“Buscaron el silencio para hacerse santos y lo encontraron, en altivos y elevados montes, en las vastísimas soledades alejadas del siglo”
Esta frase estaba escrita en la lona que cubría la fachada de una iglesia que estaba siendo revocada en Ponferrada. Fue hace treinta años en uno de mis viajes por España. Tomé nota de ella por lo que encierra de verdad en cuanto al silencio y por dos palabras que denotaban la filosofía de vida de aquellos monjes: silencio y santidad.

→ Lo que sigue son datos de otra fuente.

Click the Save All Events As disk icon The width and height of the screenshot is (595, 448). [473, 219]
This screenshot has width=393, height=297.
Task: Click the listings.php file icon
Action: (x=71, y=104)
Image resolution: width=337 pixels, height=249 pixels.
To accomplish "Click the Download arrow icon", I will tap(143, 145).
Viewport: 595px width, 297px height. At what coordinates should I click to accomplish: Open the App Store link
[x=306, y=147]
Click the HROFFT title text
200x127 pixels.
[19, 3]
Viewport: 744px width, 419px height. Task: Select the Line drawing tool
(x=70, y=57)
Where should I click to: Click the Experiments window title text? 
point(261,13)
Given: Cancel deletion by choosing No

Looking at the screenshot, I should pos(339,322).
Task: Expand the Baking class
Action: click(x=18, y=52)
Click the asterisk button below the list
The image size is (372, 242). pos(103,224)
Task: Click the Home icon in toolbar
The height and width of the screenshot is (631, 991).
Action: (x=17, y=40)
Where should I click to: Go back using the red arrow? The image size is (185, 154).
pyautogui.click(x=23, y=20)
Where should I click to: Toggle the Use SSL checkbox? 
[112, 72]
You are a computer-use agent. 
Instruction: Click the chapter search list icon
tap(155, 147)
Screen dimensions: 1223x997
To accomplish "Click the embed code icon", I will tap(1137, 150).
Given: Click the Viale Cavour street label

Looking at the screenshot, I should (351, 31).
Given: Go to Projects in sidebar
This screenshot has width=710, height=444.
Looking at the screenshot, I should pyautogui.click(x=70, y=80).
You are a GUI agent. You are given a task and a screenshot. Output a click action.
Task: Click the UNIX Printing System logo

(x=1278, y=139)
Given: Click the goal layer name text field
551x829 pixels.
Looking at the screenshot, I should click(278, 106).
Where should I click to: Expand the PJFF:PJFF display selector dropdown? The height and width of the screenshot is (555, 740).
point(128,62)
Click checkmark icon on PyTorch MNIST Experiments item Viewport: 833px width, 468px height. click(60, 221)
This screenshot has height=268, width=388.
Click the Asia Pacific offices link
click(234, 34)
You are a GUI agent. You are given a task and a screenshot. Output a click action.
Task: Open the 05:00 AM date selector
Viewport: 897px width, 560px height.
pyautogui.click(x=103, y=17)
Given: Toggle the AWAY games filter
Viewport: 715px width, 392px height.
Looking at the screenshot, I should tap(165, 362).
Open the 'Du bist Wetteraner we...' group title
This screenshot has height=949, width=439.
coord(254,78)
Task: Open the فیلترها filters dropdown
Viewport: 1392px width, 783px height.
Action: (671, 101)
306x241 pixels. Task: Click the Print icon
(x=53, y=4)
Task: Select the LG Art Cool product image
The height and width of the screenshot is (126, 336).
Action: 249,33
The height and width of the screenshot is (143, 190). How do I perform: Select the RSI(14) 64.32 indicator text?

Esas dos palabras han sido abolidas en esta sociedad avanzadísima de este siglo XXI. El silencio brilla por su ausencia en todos los lugares donde vayas, ya incluso en los lugares rodeados de naturaleza que han sido invadidos por miles de amantísimos del clima y de lo verde que, tras hoyar y dejar un rastro de residuos en esa naturaleza a la que tanto dicen amar, la dejan, tras un fin de semana, tal como Atila: “por donde pasan estos amantes de la naturaleza, no volverá a crecer la hierba”. En cuanto a la santidad, es un anacronismo en este siglo.
La Desiderata (Lo más digno de ser apetecido) dice así en su inicio: “Marcha plácidamente entre el ruido y la prisa y recuerda la paz del silencio…”
El silencio ha sido desterrado de nuestras vidas. Aquellos maravillosos momentos en que, acompañado del ritmo acompasado de las gotas de lluvia acariciando los cristales de la ventana de la habitación en la que te habías instalado para, mientras saboreabas un buen café y un buen brandy, leías o escuchabas música, han devenido en ruido. Todo es ruido, hasta los momentos más íntimos es ruido. Hoy hemos conseguido que incluso el silencio sea ruidoso.
El silencio es el gran ausente en nuestras vidas de progreso y modernidad. Según la Agencia Europea del Medio Ambiente se calcula que 50 millones de personas están afectadas por el ruido ambiental y el que nos acompaña individualmente en nuestras costumbres. Como consecuencia de ello sufrimos grandes molestias, enfermedades y trastornos del sueño.
El silencio hoy es un artículo de lujo al alcance de muy pocos, incluso de aquellos que lo poseen todo, no poseen el silencio.
De tres formas nos beneficia el silencio: emocionalmente, en el aspecto cognitivo y en nuestra vida social. Veamos: Emocionalmente nos aporta calma, tranquilidad y paz. En lo cognitivo facilita y estimula nuestra atención y concentración. Socialmente ayuda a bajar el enloquecido ritmo de esta vida moderna de inacabables estímulos auditivos. Pero, a pesar de todo esto, adentrarse en el silencio cuesta, al igual que cuesta vivir en soledad porque estamos continuamente estimulados y estimulándonos estúpidamente; incluso cuando, estando en esos momentos irrepetibles de silencio y soledad, somos incapaces de soportarlos y nosotros mismos, como si de una droga adictiva se tratara, buscamos el ruido de unos auriculares o el contacto con alguien que vive igual que nosotros, con miedo al silencio y a la soledad. Porque, sí; al igual que hay miedo a la soledad hay miedo al silencio, y este miedo tiene un nombre: Fonofobia y también Sigefobia.
Nos asusta estar a solas con nosotros mismos, abrirnos a la reflexión que nos aporta el silencio. Y, sin embargo, ¡cuanto bien nos hace el silencio! Y huimos de él escondiéndonos tras los árboles de la hiperactividad, las hiper relaciones interpersonales pero banales, las estupideces monumentales de las pantallitas de nuestros móviles…Todo aquello que nos va a servir para no estar ni un solo minuto a solas con un tipo que no nos gusta. Ese tipo…somos nosotros mismos.